> [Task brief] Give only the number of lines in the records that contain the word "agent".

> [Data provided]
------------------------------

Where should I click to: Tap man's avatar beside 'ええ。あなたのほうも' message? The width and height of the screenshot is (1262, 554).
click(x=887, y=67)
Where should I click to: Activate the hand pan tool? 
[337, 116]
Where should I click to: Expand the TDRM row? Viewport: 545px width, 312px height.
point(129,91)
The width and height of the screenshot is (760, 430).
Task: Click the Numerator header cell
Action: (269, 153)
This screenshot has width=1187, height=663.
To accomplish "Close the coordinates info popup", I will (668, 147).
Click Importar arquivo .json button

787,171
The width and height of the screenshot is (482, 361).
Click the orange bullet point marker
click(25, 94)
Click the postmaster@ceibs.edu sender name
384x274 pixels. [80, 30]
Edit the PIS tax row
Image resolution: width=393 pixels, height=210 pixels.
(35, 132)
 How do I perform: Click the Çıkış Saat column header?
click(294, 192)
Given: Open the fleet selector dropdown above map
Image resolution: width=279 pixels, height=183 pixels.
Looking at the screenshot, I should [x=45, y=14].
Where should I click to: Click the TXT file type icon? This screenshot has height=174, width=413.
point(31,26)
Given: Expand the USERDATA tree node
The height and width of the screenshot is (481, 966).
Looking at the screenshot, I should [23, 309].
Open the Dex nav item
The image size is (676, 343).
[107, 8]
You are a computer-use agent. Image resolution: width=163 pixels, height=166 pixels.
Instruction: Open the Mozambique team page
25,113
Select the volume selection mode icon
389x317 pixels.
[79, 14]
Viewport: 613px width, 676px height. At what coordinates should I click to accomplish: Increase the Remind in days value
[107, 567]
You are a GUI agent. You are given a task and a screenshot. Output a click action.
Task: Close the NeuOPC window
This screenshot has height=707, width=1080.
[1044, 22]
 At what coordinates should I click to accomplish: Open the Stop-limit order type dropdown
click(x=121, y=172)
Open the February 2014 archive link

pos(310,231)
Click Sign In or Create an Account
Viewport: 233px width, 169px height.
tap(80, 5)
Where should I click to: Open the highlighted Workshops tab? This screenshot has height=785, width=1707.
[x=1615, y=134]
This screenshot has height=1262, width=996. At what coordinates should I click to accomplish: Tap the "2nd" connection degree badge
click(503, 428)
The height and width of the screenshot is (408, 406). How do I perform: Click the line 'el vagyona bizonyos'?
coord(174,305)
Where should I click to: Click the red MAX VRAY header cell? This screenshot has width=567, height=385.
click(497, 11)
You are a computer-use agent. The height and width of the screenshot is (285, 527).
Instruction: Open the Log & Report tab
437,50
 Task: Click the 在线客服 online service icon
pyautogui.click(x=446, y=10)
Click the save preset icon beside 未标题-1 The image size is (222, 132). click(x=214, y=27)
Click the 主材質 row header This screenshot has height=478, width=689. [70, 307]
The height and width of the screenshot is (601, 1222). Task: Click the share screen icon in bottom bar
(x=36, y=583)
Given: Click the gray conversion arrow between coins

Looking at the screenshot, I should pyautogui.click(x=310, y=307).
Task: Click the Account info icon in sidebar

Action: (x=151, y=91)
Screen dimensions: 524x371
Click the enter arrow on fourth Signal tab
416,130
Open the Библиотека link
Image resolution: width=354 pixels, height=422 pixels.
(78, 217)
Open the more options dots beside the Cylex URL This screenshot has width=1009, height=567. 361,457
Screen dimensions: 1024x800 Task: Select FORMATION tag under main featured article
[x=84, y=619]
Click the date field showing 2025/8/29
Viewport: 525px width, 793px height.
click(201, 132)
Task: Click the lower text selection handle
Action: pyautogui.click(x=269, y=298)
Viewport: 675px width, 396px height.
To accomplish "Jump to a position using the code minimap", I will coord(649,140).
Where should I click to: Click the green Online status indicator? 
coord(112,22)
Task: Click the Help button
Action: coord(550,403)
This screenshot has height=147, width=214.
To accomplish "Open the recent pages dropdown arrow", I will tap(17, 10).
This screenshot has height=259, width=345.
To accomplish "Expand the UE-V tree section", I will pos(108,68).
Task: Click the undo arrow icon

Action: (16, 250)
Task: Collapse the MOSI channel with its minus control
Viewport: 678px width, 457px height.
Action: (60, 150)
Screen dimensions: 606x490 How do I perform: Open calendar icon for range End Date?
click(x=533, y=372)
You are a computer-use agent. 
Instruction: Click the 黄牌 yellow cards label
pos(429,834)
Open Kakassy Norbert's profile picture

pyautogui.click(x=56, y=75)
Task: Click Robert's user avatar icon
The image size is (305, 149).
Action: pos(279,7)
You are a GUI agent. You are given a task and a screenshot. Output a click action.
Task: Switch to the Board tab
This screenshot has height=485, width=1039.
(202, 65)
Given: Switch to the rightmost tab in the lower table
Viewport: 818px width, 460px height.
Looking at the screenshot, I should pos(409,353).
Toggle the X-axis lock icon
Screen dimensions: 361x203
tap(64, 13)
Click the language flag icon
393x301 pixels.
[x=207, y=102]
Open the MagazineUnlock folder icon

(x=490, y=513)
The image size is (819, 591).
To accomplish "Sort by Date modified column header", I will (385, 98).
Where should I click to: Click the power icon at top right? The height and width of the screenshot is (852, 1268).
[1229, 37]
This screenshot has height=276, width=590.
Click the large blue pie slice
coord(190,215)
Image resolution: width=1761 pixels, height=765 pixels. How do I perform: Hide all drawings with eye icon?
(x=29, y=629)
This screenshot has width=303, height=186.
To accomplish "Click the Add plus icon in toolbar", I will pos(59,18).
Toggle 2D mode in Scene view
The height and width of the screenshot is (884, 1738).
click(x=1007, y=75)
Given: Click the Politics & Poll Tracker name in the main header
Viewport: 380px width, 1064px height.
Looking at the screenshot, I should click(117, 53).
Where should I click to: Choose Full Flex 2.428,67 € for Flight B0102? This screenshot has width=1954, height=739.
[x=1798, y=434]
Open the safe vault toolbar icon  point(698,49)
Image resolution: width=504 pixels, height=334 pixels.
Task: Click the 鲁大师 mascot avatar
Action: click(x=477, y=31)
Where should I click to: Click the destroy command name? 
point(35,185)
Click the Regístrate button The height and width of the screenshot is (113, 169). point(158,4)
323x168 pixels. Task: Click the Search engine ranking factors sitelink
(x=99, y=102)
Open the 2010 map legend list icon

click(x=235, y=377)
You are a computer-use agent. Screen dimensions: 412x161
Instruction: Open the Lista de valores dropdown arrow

------------------------------

> [Task result] 6